Will A Decline In Corporate VC’s Affect M&A?
I was doing my weekly perusal of random research reports earlier this week and came across this CBInsights report on corporate venture capital investing. I never really paid much attention to this but over the past few years, there have been some fascinating CVC trends that have been affecting fintech and crypto:
- Banks Are Investing More: Over the last few years, regulation has eased up on banks supporting venture capital firms as LP’s. That, combined with the rise in leveraging fintech infrastructure for internal operations and banks getting flush with cash a lot over the past 3 years created a ripe environment for banks to become significantly more active in the venture capital space, particularly in fintech and crypto. A great example is Canapi Ventures—a VC firm backed by 35 banks and financial institutions that’s invested in some 🔥 fintech startups that I’m super jealous I didn’t invest in—like Alloy, Middesk, Greenlight, and Codat.
- Later Stage Fintech & Crypto Companies Are Investing More: Some of the most active CVC funds are fintech and crypto companies. FTX, Stripe, Coinbase, Binance, Circle are just a few of some really active CVC funds in the ecosystem, and more will probably be popping up over the next few years. 6 out of the top 10 most active CVC investors in fintech this past quarter were from late stage or publicly traded fintech companies.

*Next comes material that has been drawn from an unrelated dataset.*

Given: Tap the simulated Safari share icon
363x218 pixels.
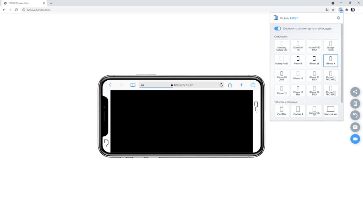Looking at the screenshot, I should tap(230, 85).
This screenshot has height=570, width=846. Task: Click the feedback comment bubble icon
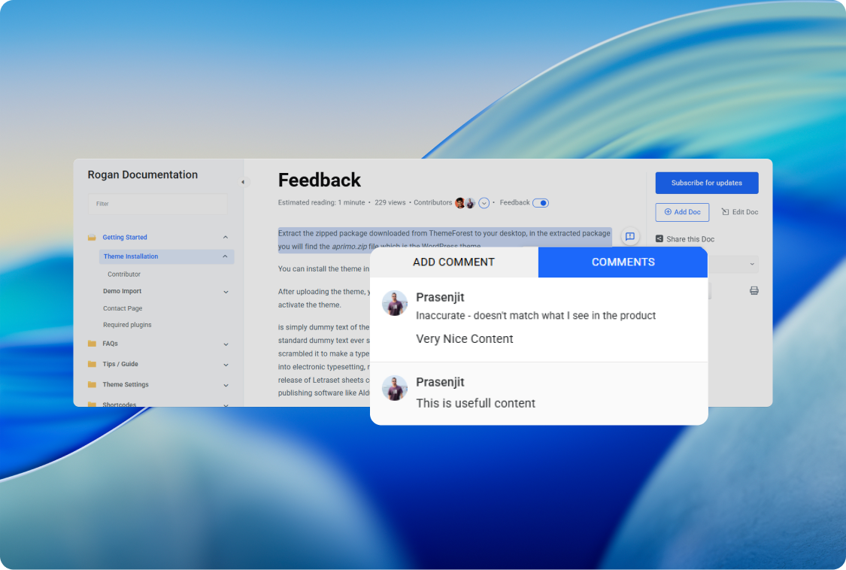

- CVC’s Are Going Earlier: This is a much more recent trend but noteworthy nonetheless: these corporate VC funds are going earlier and earlier too. 60% of the deals this past quarter are considered “early stage,” according to CB Insights. In my opinion, going earlier for CVC’s is significantly harder but the payoff could be great—you not only get access to a company’s product earlier but are more involved in their fundraising process; which gives CVC’s a chance to pursue M&A on companies they like too.
Q2 2022 was the beginning of what I suspect will be a brutal few quarters for corporate venture—while this past quarter was still the 6th highest quarter on record according to CB Insights, funding rounds with CVC’s involved fell 32%, and fintech fell even more precipitously. Geographically, fintech CVC deals only grew in LatAm and Africa—two critical regions for growth for financial services in general (hence, the interest in CVC deals.) And, like we mentioned, a lot of these CVC dollars are going to early stage companies too.
My big question for all this is: will we see a slowdown in M&A because of the lack of CVC activity? It’s fair to assume that, like most venture capital, CVC investing will be easing up from the 2021 highs. If that’s the case, then M&A should slow down too—these companies now won’t have the insight into how startups are doing nor will they have any equity ownership to build on top of. Combined with the general purse-tightening that companies are going through right now, it’s easy to think that M&A may take a hit too.
The one bright note, however, is the fact that more and more of these CVC deals are focused on early stage deals. Like I mentioned before, it’s much harder to find winners in early stage companies—there are way less metrics to analyze and a lot of it is dependent on understanding the problem, market, and opportunity very deeply. But I think we’ll start seeing more innovative partnerships and deal structures where early stage funds and corporate VC’s work together. In theory, it makes sense—funds can leverage the gravitas and expertise of a corporation while firms that invest can still get access to top early stage deal flow without having to aggressively hire a venture team. So, while M&A might dip for a bit as the market normalizes, I think as long as CVC firms focus more on early stage, there’s still a ripe opportunity for companies to be acquisitive in the long run.